O senador governista Marcos Rogério (DEM-RO) perguntou então se Dimas estava acusando o governo chinês de boicotar a entrega do ingrediente farmacêutico ativo (IFA) da vacina.

— Não diria boicotando. Diria, usando as palavras do embaixador chinês: olha, as manifestação que não são tão favoráveis à China causam problema no fornecimento. Quem solicitou um melhor relacionamento com a China foi o embaixador brasileiro, que foi pessoalmente tentar melhorar o relacionamento, e isso parece ter tido efeito, porque houve liberação do IFA, tanto da Butantan como da Fiocruz. Os dois estavam sendo morosamente tratados. Outros países não tiveram essa morosidade.
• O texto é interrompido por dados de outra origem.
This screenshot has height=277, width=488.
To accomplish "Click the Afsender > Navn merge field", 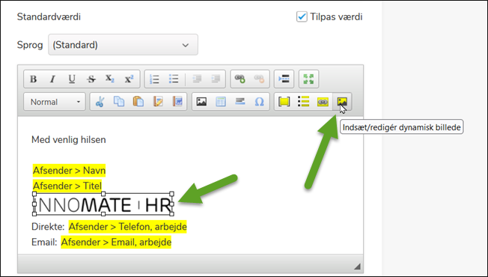I will pyautogui.click(x=69, y=171).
Não digo que o governo chinês esteja boicotando — afirmou Dimas.

Com base no depoimento de Dimas, o senador de oposição Randolfe Rodrigues (Rede-AP) apresentou um requerimento para que o Ministério da Saúde e a Casa Civil da Presidência da Repúbica prestem todas as informações sobre a proposta de elaboração de uma medida provisória em 2020 para permitir a compra da CoronaVac. Também pediu dados sobre as duas solicitações de apoio técnico e financeiro feitas pelo Butantan ao Ministério da Saúde no ano passado. Uma delas para adaptar e ampliar a fábrica onde são produzidas as vacinas, e a outra para desenvolver os estudos clínicos da CoronaVac.

No requerimento, Randolfe destacou que Dimas “relatou que após reiteradas ofertas de vacinas contra Covid, em outubro de 2020 os interlocutores do Ministério da Saúde finalmente sinalizaram que poderia ser editada uma Medida Provisória para viabilizar a compra de doses da vacina Coronavac já em 2020. Entretanto, as negociações não prosperaram e a compra somente foi viabilizada em janeiro de 2021. O Sr. Dimas Covas também relatou que o Instituto solicitou apoio financeiro ao Ministério da Saúde para arcar com os custos dos testes e reformar uma fábrica. Além das negociações não prosperarem, a reiterada campanha do presidente da República contra a vacina Coronavac acabou por prejudicar a celeridade do desenvolvimento da fábrica e dos estudos clínicos.”

Em 21 outubro do ano passado, o presidente da República Jair Bolsonaro disse que mandou cancelar o protocolo de intenções de compra de 46 milhões de doses da vacina CoronaVac, anunciado no dia anterior pelo então ministro Eduardo Pazuello em uma reunião com governadores. No dia seguinte, Pazuello apareceu ao lado de Bolsonaro em uma transmissão ao vivo e disse que “um manda e o outro obedece”.

Em depoimento à CPI, Pazuello afirmou, no entanto, que o presidente nunca havia interferido na compra da Coronavac.

“Nunca o presidente da República me mandou desfazer qualquer contrato, qualquer acordo com o Butantan, em nenhuma vez. Eu gostaria de colocar aqui uma coisa aqui diretamente, ou por documento ou por qualquer um”, disse o ex-ministro.

Dimas disse que não recebeu ofício cancelando as negociações após as declarações de Bolsonaro em outubro, mas avaliou que, mesmo assim, houve prejuízo para a entrega de vacinas.

— Nunca recebi um ofício dizendo que a intenção de compra feita no dia 19 [de outubro] não era mais válida, mas na prática não houve consequência. A consequência foi no dia 7 de janeiro, e mesmo assim em detrimento de outras iniciativas que não eram certo. A houve a tentativa de trazer vacina da Índia, que não foi bem sucedida. Houve a dificuldade da própria AstraZeneca [que produz a vacina de Oxford em parceria com a Fiocruz]. Naquele momento, a única vacina disponível era do Butantan — disse o diretor do instituto.